- Church: Scottish Church (Augustinian Order)
- Diocese: Diocese of St Andrews
- Predecessor: Thurgot
- Successor: Arnold
- Previous post: First Prior of Scone

Orders
- Consecration: 1127 by Thurstan, Archbishop of York

Personal details
- Died: 1159
- Denomination: Catholicism (Augustinian Order)
- Occupation: Bishop, Prior

= Robert of Scone =

Bishop of St Andrews

Robert of Scone (died 1159) was a 12th-century bishop of Cell Rígmonaid (or Kilrymont, now St Andrews). Robert's exact origins are unclear. He was an Augustinian canon at the Priory of St. Oswalds, at Nostell. His French name indicates a Norman rather than an Anglo-Saxon origin, but as he was likely born in the later 11th century, this may be due merely to the acculturation of his parents.

==Prior of Scone==
Robert was one of the most important clerics in the reign of King Alexander I of Scotland (Alaxandair mac Maíl Coluim). He was appointed as the first Prior of Scone, the flagship Augustinian monastic establishment of Alexander's reign. This may have happened as early as 1114, and Walter Bower tells us that the new priory was dedicated by Thurgot, then bishop of Cell Rígmonaid. As Turgot left Scotland in 1115, no later date would be possible if Bower is to be believed. Many historians have rejected this date, because the Augustinian Rule was not instituted at Nostell until 1119, but as Kenneth Veitch points out, the date of the formal institution of the Rule is little guide to the actual activities of the monastic establishment. Moreover, the year 1114 just happened to be the year in which Alexander was present in England in the service of his overlord, King Henry I of England.

==Bishop of St Andrews==
It was this context that made Robert a natural candidate for the chief Scottish bishopric. He was probably elected to the bishopric in 1124. The Chronicle of Melrose tells us that "in the same year, four months before his death, he [Alexander] had caused Robert, prior of Scone, to be elected bishop of St Andrews, but his ordination (i.e. consecration) was delayed for some time". The delay was certainly caused by the issue of submission to the archbishops of York, which the archbishops pressed for, but the kings of Alba refused to allow. Robert however was able to attain consecration at the hands of Thurstan, Archbishop of York in 1127, with no profession of obedience being made; it is possible the consecration took place after a meeting organized in the summer of 1127 at the church of St John at Roxburgh, where it was probably agreed that the lack of submission would not constitute a precedent.

◆ DATA EXCERPT ◆
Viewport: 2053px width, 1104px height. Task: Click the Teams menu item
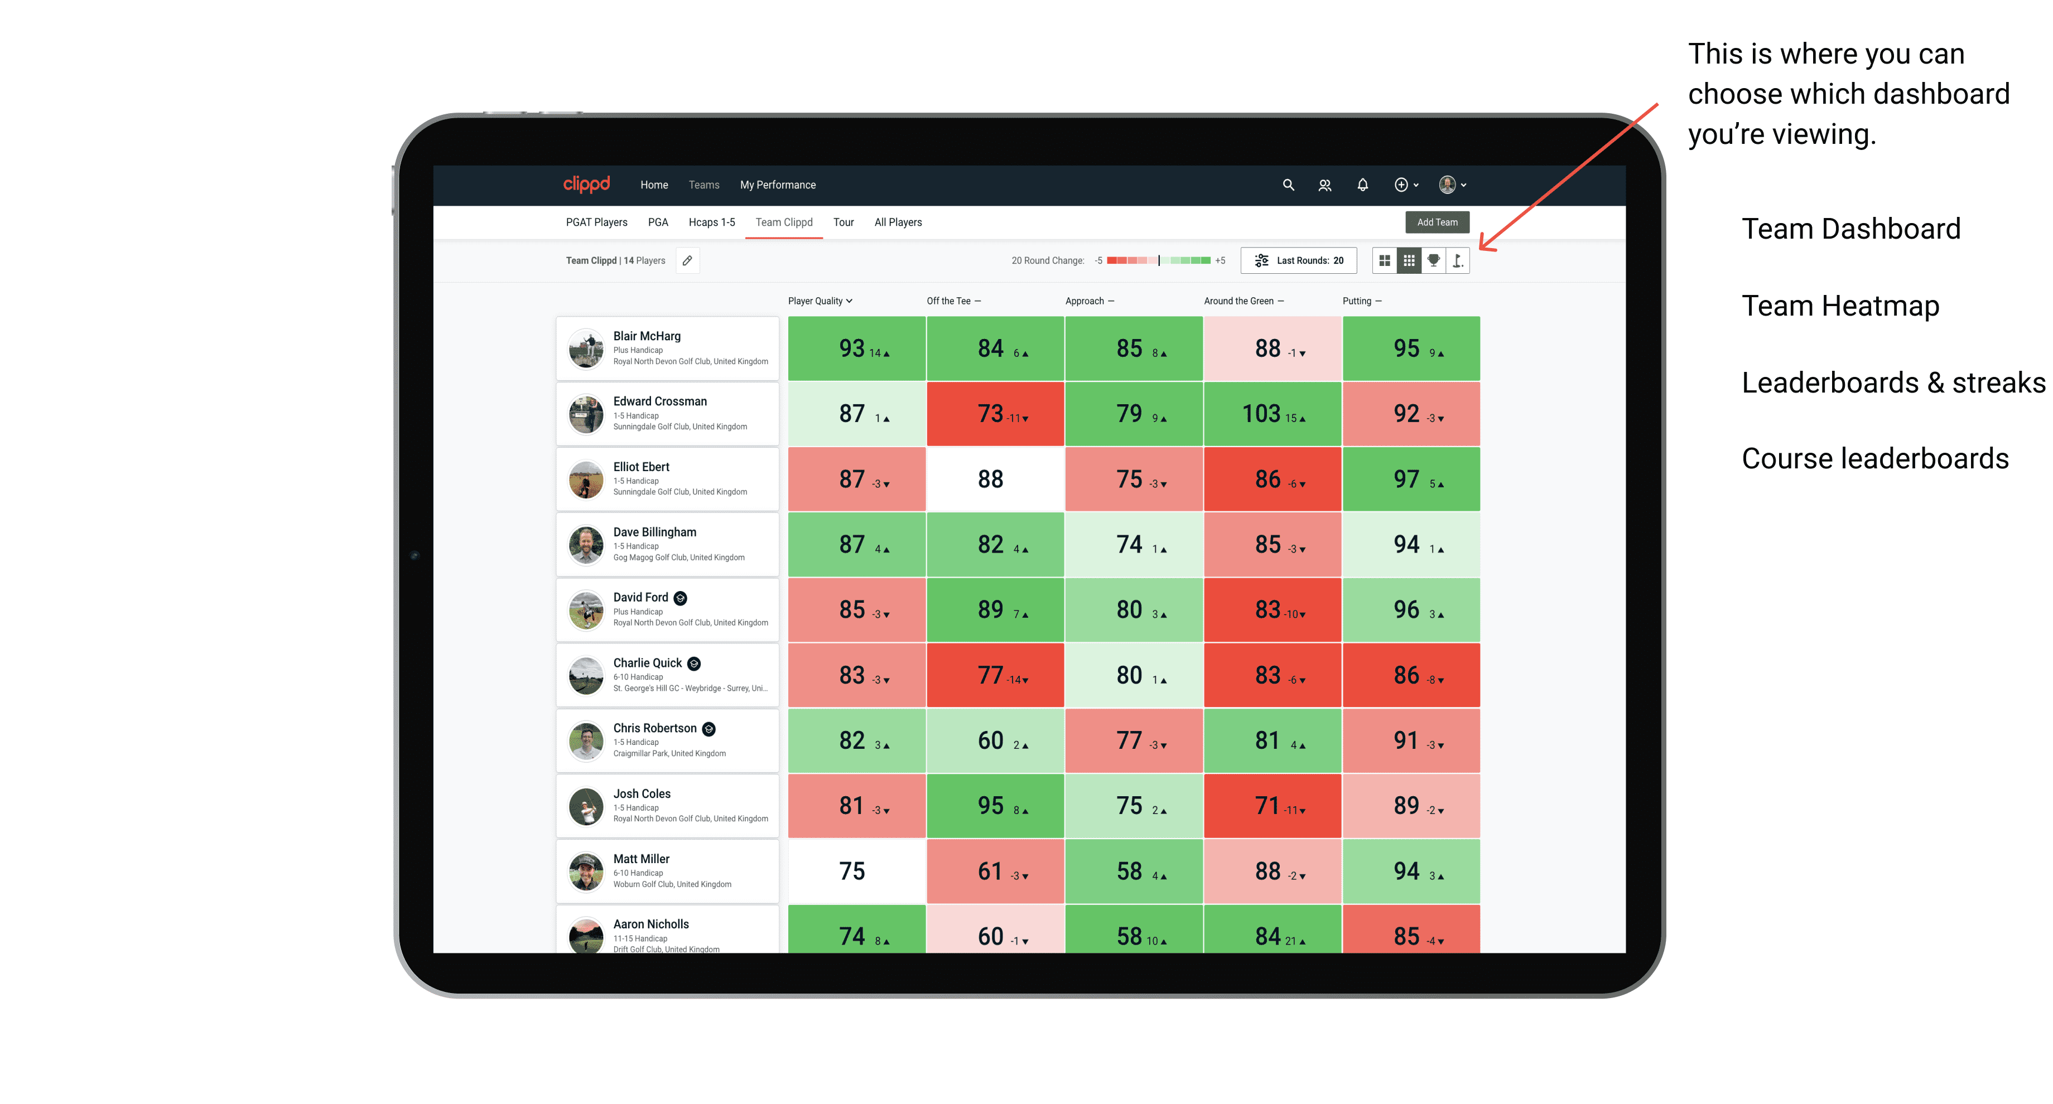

◆ TASK DETAILS ◆
Pick up the article on Robert of Scone after its last sentence and carry it forward. The listing is separate from the article on Robert of Scone.

◆ RESPONSE TO THIS TASK ◆
==Robert and monastic patronage==
Robert's three decade episcopate would prove to be one of the most important in the history of the bishopric. Robert was not perhaps as successful as he might have been in promoting the Augustinian Order in Scotland, but he nevertheless managed to bring Augustinians to St Andrews to found a Cathedral Priory in 1144. It is relatively clear that he did this with the co-operation of Athelwold, the first prior of St. Oswald's, and Bishop of Carlisle, a fellow Nostell monk who was head of Robert's religious community in the days before the latter moved to Scotland. Robert also established two great Augustinian abbeys, Holyrood Abbey and the Arrouaisian abbey of St Mary at Stirling (Cambuskenneth).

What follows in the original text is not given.